* **YOUR INSTRUCTIONS**:
Among the lines below, take the one holding "This screenshot has height=492, width=833.", the one holding "Given: Open the mpheist folder", and all lines between them. Set them down exactly.

------------------------------------

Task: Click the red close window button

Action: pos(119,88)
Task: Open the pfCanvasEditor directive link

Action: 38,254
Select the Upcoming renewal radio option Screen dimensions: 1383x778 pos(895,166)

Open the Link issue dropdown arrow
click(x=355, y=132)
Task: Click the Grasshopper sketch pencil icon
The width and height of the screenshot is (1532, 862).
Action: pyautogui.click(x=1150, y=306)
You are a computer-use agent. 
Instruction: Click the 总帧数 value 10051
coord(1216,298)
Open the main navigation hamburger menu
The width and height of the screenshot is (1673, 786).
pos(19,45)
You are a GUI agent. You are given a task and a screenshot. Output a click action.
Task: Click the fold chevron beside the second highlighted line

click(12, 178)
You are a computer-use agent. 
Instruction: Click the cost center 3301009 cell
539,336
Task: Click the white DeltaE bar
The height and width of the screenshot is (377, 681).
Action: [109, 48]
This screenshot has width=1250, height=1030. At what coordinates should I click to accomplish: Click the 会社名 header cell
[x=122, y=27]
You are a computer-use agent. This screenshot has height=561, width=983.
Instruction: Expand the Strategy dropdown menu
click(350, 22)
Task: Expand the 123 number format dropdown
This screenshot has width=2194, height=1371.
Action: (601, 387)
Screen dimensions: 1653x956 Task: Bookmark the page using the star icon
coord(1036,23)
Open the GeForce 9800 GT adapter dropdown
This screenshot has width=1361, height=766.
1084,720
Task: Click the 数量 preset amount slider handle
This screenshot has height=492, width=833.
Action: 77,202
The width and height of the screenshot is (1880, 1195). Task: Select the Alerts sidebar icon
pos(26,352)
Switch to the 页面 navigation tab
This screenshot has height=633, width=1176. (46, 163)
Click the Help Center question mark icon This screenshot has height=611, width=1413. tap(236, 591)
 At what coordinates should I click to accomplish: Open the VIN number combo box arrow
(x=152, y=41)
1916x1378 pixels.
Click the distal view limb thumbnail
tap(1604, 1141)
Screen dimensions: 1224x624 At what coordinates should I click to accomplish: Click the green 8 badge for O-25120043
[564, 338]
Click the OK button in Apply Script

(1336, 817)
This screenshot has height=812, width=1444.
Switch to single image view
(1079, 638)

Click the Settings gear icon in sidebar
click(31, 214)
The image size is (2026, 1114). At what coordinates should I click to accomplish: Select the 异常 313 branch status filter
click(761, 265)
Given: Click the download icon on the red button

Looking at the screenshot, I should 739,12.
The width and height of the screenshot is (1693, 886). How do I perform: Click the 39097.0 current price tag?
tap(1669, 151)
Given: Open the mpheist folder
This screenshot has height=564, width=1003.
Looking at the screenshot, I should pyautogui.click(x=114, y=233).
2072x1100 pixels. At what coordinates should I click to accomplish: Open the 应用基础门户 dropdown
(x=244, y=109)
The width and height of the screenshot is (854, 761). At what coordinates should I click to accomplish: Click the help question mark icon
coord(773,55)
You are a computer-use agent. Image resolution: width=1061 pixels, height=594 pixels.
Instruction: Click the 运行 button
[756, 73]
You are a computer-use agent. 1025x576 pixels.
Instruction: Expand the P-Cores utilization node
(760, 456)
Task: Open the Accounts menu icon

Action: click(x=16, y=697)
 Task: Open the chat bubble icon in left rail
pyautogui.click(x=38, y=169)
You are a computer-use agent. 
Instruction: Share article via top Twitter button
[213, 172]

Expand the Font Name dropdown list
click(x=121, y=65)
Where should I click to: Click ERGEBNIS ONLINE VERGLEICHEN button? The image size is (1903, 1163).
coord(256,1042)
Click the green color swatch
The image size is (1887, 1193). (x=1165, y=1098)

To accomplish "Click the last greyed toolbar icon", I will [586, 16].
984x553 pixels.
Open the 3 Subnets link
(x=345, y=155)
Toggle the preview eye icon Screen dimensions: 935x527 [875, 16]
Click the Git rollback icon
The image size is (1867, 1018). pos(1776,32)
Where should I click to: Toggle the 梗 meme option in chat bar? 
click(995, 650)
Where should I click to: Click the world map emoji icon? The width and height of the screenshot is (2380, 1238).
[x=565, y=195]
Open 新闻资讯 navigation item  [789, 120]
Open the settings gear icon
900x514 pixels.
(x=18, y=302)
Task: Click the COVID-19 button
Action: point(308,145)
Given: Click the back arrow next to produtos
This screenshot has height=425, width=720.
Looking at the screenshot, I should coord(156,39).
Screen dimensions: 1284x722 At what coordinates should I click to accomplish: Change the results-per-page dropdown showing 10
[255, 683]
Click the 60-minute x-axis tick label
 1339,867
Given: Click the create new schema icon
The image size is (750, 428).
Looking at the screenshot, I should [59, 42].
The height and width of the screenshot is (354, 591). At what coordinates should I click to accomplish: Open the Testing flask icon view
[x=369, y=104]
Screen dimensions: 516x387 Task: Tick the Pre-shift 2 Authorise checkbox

------------------------------------

* **OUTPUT FOR THIS TASK**:
This screenshot has height=492, width=833.
Action: 77,202
The width and height of the screenshot is (1880, 1195). Task: Select the Alerts sidebar icon
pos(26,352)
Switch to the 页面 navigation tab
This screenshot has height=633, width=1176. (46, 163)
Click the Help Center question mark icon This screenshot has height=611, width=1413. tap(236, 591)
 At what coordinates should I click to accomplish: Open the VIN number combo box arrow
(x=152, y=41)
1916x1378 pixels.
Click the distal view limb thumbnail
tap(1604, 1141)
Screen dimensions: 1224x624 At what coordinates should I click to accomplish: Click the green 8 badge for O-25120043
[564, 338]
Click the OK button in Apply Script

(1336, 817)
This screenshot has height=812, width=1444.
Switch to single image view
(1079, 638)

Click the Settings gear icon in sidebar
click(31, 214)
The image size is (2026, 1114). At what coordinates should I click to accomplish: Select the 异常 313 branch status filter
click(761, 265)
Given: Click the download icon on the red button

Looking at the screenshot, I should 739,12.
The width and height of the screenshot is (1693, 886). How do I perform: Click the 39097.0 current price tag?
tap(1669, 151)
Given: Open the mpheist folder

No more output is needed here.